AVAILABLE DATA: Begin
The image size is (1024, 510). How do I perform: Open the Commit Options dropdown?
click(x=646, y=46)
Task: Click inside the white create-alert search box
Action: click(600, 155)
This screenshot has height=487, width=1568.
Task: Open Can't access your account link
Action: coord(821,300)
AVAILABLE DATA: End
▸ TASK BRIEF
Could you set down each entry above word for word?

▸ REPLY TO THE EXERCISE
The image size is (1024, 510). How do I perform: Open the Commit Options dropdown?
click(x=646, y=46)
Task: Click inside the white create-alert search box
Action: click(600, 155)
This screenshot has height=487, width=1568.
Task: Open Can't access your account link
Action: coord(821,300)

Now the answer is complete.